Measurement of Microvascular Permeability in Diabetes Mellitus

The investigation of microvessel permeability has been attempted with respect to diabetes using a variety of techniques. These usually investigate tracer clearance [21], where intravenously injected dye (solute) is seen to leak through the walls of hyperpermeable vessels. Dye leakage is correlated with permeability, and quantified, either spectrophotometrically, by extracting the solute from the tissue of interest [22, 23] or often by measurement of fluorescence intensity [24, 25]. These methods however, are complicated by haemodynamic factors. The amount of (solute) leakage from the vasculature can be increased by increases in surface area, plasma to tissue solute concentration gradient, capillary pressure or interstitial colloid osmotic pressure, or permeability to water, or solute. Likewise, decreasing interstitial pressure, oncotic reflection coefficient or plasma colloid osmotic pressure could increase solute flux. This is of particular importance in the diabetic milieu, where it has been demonstrated that an early increase in capillary pressure occurs in type I diabetes [26] compared to age- and sex-matched non-diabetic controls, and a decreased interstitial pressure is reported to occur [27]. These confounding factors can be crucial in the interpretation of the experimental results. For instance an increase in tracer flux of 2-3-fold can easily be achieved by an increase in hydraulic pressure of just a few mmHg, purely by increasing convective solute flux, particularly to large molecular weight tracers. Equally a small increase in blood flow can drastically increase the delivery of solutes all along the microvessel wall and hence increase diffusive flux to small molecules such as glucose or fluorescein. It is therefore key that experiments are confirmed by methodologies that can distinguish haemodynamic changes from those of the endothelial barrier.

Microvascular barrier function may be estimated in single vessels, either in vitro or in vivo.

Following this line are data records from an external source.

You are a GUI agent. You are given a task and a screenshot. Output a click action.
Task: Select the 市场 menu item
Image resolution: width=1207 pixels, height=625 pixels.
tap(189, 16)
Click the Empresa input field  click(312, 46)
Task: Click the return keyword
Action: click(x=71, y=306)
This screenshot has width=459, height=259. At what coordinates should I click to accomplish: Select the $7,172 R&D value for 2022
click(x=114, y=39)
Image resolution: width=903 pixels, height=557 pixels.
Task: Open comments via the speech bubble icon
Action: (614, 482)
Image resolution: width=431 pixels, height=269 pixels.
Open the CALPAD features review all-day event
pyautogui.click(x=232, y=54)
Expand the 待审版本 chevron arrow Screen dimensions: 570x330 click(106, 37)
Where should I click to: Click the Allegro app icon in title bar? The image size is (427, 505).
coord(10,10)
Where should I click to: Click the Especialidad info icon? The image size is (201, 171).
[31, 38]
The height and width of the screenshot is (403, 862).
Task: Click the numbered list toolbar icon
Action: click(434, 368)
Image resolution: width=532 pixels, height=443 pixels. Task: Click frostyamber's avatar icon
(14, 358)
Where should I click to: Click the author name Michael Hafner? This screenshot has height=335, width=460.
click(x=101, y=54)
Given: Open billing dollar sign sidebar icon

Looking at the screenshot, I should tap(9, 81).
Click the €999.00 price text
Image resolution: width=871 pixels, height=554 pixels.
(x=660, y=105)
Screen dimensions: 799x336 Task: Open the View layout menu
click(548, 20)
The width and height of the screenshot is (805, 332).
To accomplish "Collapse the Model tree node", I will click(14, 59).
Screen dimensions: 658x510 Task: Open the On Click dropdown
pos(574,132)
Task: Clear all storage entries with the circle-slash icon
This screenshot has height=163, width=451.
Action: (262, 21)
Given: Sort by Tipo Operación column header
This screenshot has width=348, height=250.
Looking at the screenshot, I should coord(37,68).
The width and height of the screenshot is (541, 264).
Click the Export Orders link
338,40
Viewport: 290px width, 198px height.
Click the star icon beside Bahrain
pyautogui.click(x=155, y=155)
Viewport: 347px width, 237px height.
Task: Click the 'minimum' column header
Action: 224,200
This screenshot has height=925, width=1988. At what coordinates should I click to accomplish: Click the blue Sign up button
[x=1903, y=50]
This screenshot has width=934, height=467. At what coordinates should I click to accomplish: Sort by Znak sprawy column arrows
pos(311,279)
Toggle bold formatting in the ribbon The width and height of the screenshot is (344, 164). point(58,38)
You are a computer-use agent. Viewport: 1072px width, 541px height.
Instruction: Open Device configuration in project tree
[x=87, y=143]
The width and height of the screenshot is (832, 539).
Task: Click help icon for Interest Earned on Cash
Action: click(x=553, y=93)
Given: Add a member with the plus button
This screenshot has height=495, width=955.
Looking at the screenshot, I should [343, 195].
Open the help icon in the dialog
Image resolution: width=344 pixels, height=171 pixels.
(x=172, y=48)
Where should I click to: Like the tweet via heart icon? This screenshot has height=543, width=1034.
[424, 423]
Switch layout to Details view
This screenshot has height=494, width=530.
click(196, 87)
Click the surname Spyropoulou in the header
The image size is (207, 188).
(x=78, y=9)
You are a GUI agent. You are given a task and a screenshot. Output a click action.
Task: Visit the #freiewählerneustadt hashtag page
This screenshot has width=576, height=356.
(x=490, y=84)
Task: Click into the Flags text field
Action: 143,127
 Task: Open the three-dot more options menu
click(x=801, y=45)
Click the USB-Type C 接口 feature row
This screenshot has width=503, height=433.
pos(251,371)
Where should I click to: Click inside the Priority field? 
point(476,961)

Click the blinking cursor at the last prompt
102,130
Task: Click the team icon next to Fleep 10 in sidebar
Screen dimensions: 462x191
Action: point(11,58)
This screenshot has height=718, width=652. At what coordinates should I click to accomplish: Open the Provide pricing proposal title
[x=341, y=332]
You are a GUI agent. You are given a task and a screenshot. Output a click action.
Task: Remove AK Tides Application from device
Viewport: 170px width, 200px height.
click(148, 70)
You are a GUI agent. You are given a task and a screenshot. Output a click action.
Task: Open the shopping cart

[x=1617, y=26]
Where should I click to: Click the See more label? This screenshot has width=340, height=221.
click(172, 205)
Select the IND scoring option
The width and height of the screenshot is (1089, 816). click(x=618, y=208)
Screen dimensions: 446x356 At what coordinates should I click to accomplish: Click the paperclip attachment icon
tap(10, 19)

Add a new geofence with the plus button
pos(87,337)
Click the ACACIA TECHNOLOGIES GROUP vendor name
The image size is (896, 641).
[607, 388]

The Landis-Michel micro-occlusion technique [28] allows the precise measurement of permeability characteristics, since the physical forces that determine transvascular permeability (hydrostatic and colloid osmotic pressures) are controlled. A vessel of known surface area is cannulated with a micropipette. The vessel is then perfused with solute at a known concentration and flow markers, usually red blood cells [29] or microspheres [30] at a defined pressure. Following gentle occlusion of the vessel, the filtration rate is determined from the velocity of the flow markers in the lumen. This method assumes that both the interstitial colloid osmotic and hydrostatic pressures are negligible. The permeability of vessels that are less accessible for this type of in vivo experiment may be used in an in vitro single vessel perfusion method [31]. Vessels are removed by micro-dissection and cannulated with four micropipettes (pipette in pipette), with each pipette connected to a reservoir to allow independent control of intraluminal pressure and flow [31]. Fluorescently labelled albumin is perfused through the vessel. As solute diffuses out of the lumen into the extravascular space it is tracked by measuring the rate of increase in fluorescence intensity [31]. The apparent solute permeability coefficient of albumin (Pa) is measured by the ratio of the flux of fluorescently labelled albumin to its transmural concentration gradient. The apparent permeability, Pa overestimates the true diffusive permeability for large molecular weight solutes, such as albumin, since it is dominated by convection (solvent drag) rather than by diffusion. Estimates of albumin clearance (Pa) as a permeability coefficient will vary with the net fluid filtration rate from plasma to tissue. Huxley et al. demonstrated that when the solute permeability coefficient (Ps) is plotted against pressure, it is apparent that the transcapillary solute flux increases as capillary hydrostatic pressure is increased, even though the solute permeability was unchanged. Extrapolation of this regression line shows that a significant flux occurs when the net filtration pressure is zero, indicating that both diffusive and solvent drag (convective) forces determine the flux of solute across vessel wall [32]. This convective flux may be the key to understanding changes in permeability in diabetes.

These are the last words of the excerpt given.